Hope this may help some!
 
I don't think that the modifier 58 is going to be supported here as this doesn't really meet the definitions of a staged procedure, which is generally one that is planned in advance of, or is more extensive than the original procedure. Also, if audited, I don't think that a payer is going to buy the argument that this should be paid in addition to the global surgery fee simply because it is complex and time-consuming to the providers. The global fee is intended to cover all recovery costs, even if some patients require more care than others.
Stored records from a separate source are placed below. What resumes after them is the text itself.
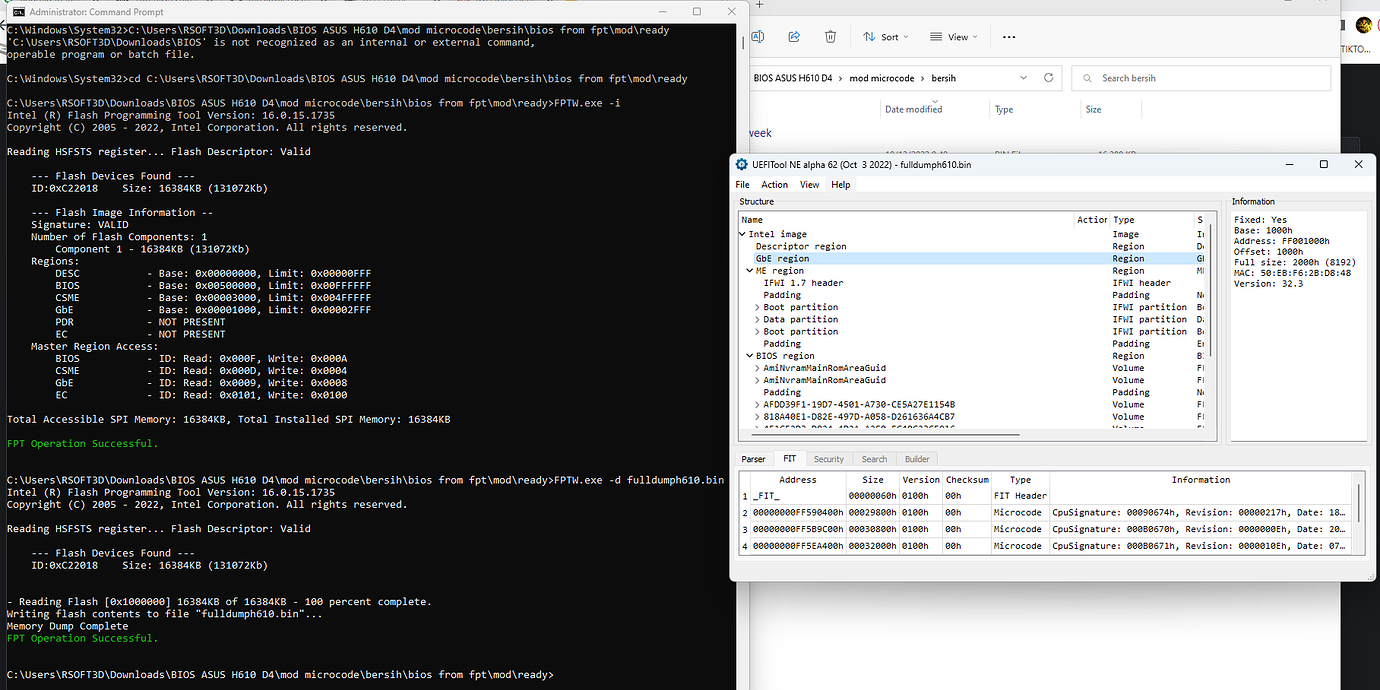Screen dimensions: 1380x690
Task: Select the Rename icon in Explorer toolbar
Action: tap(757, 36)
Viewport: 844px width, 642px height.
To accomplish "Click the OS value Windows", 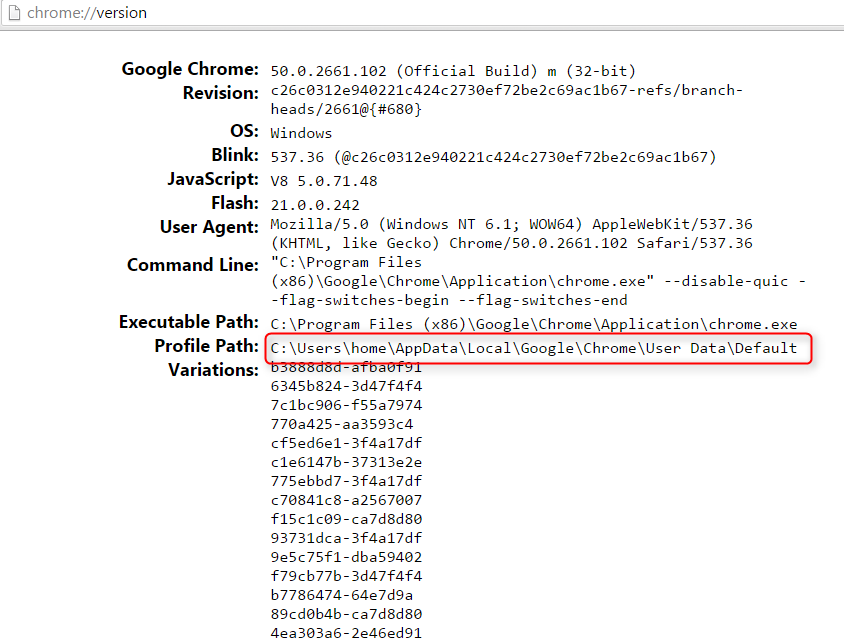I will [301, 133].
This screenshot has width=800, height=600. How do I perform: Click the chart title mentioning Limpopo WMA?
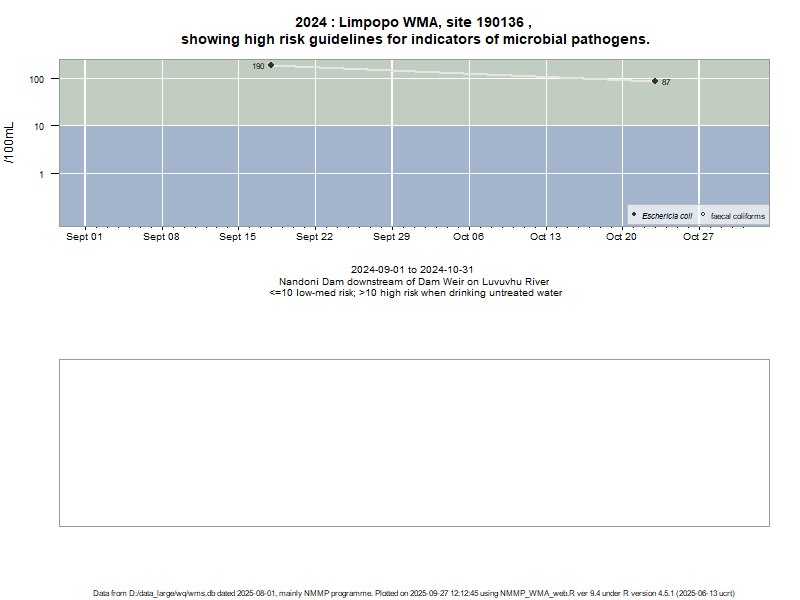point(415,31)
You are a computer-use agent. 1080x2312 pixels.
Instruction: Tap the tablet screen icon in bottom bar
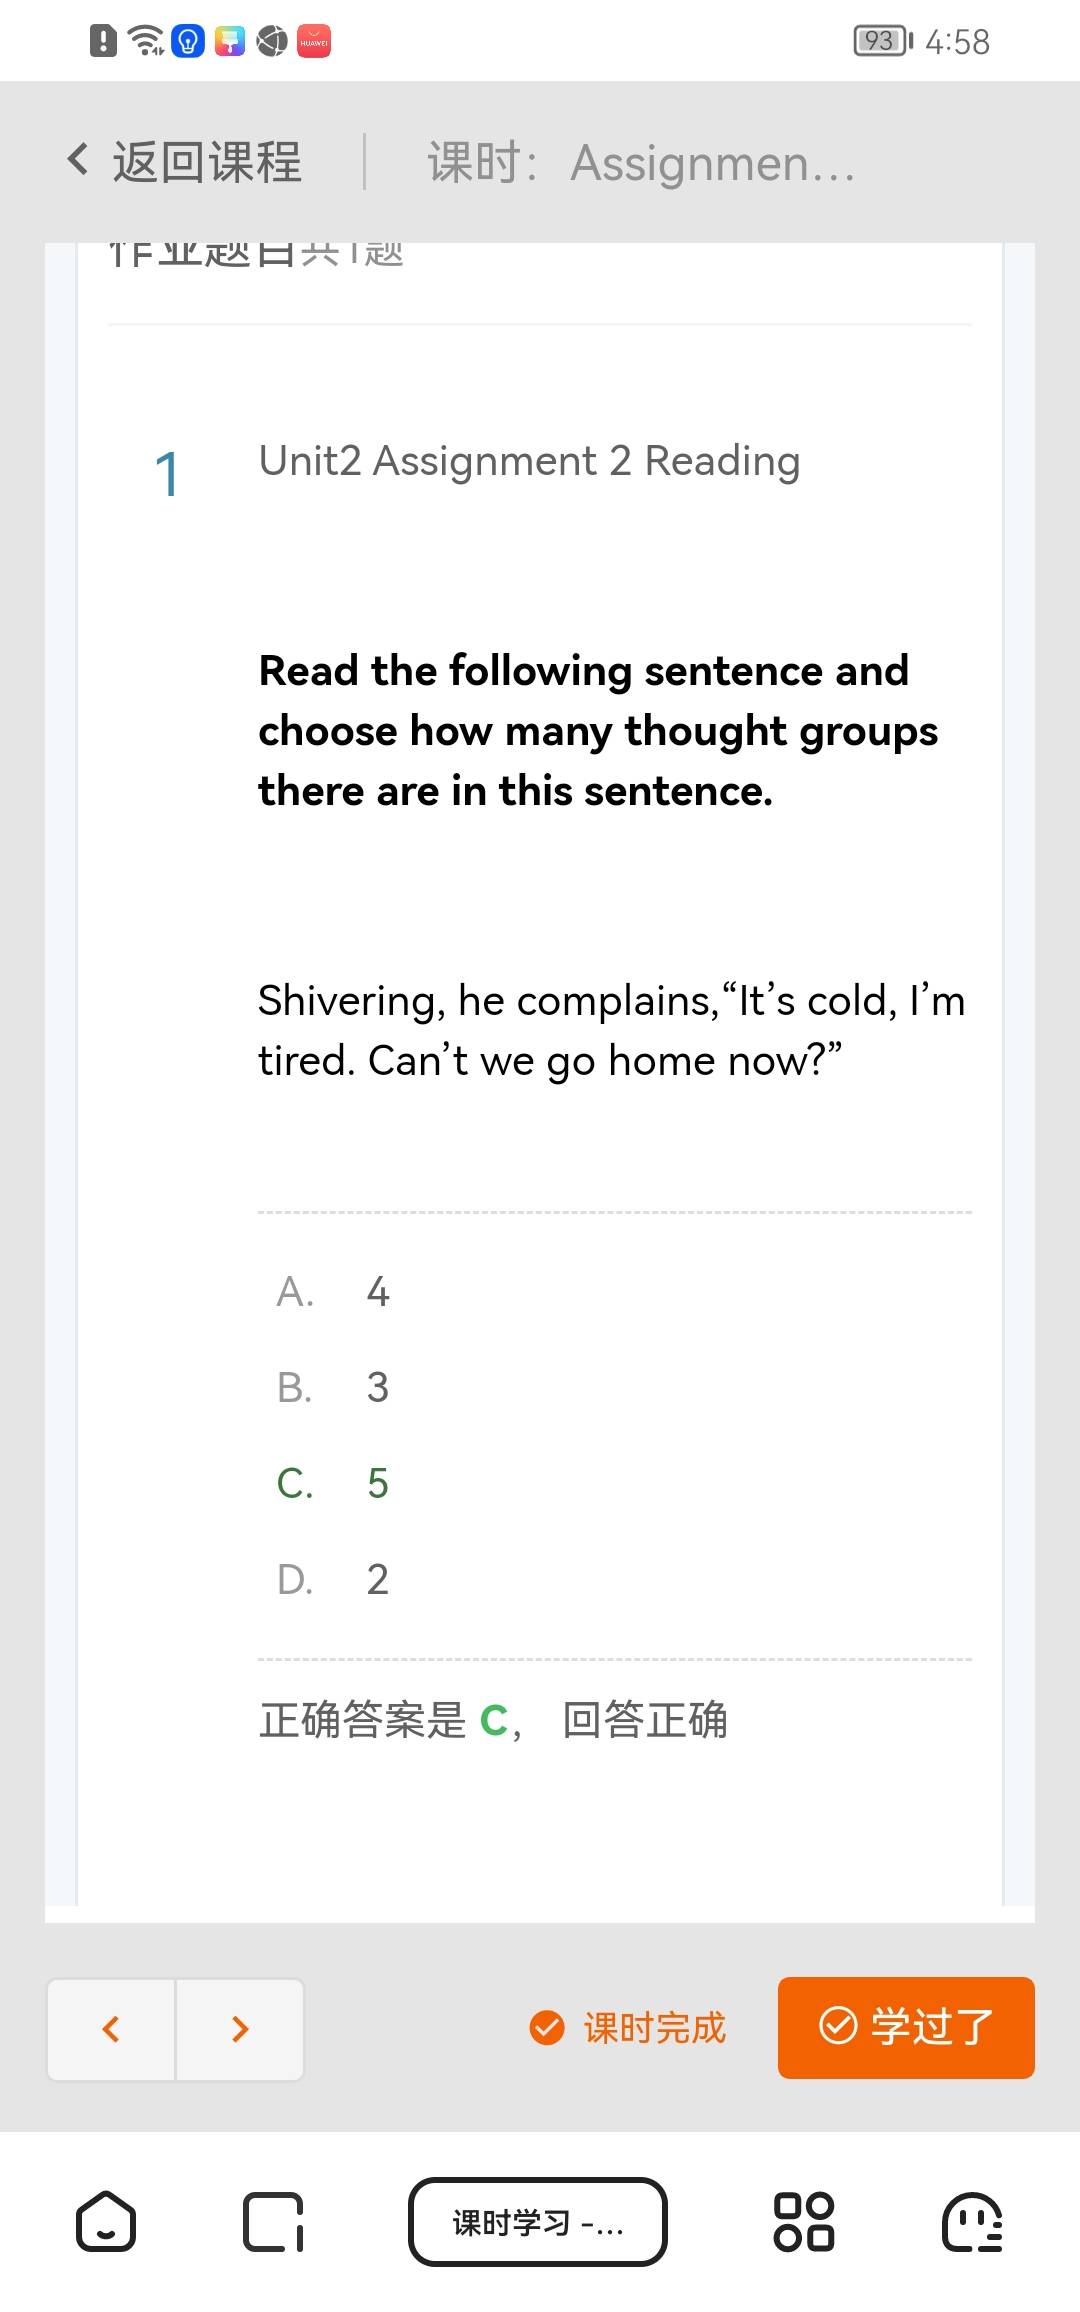point(273,2222)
This is kind of a tough situation getting into a grey area. My suggestion is that you read through CMS's publication, linked here: Global Surgery Booklet. Look at the list of items included and excluded on pages 5 and 6. You'll see that the global period includes "All additional medical or surgical services required of the surgeon during the post-operative period of the surgery because of complications, which do not require additional trips to the operating room", so if these treatments are clearly for a complication such as a non-healing surgical wound, then they are considered included and shouldn't be billed with a modifier. But you can also see that "Treatment for the underlying condition or an added course of treatment which is not part of normal recovery from surgery" is not considered included, so depending on the specifics of your patient's case, and how it is documented, there may be some room to make an argument that this wound care is not related to the surgery itself but could be due to a disease process unrelated to the procedure, in which case a modifier 79 might be appropriate. I'd just recommend that if you decide to bill it, make sure that your documentation and coding clearly follow these guidelines and that you are prepared to make a case to defend it in the event you are audited.

Hope this may help some!
Thank you, yes, that makes sense. That's why I asked because we do have this gray area. However I also appreciate that the doctors an non physician providers were spending great amount of additional time on these debridements that are "not part of the standard recovery". I will have the doctors include verbiage about the "disease process", they already do, but maybe they can add more; and see if we can use mod 79. My coder did bill out mod-58, I'll post an update regarding payment either way.
Hi - I found this in another thread - https://www.aapc.com/discuss/threads/97597-allowed-in-a-global.180174/. Maybe the forum for the specialty involved would have a more on-point answer. Best of luck!
thank you for your reply. this did help too.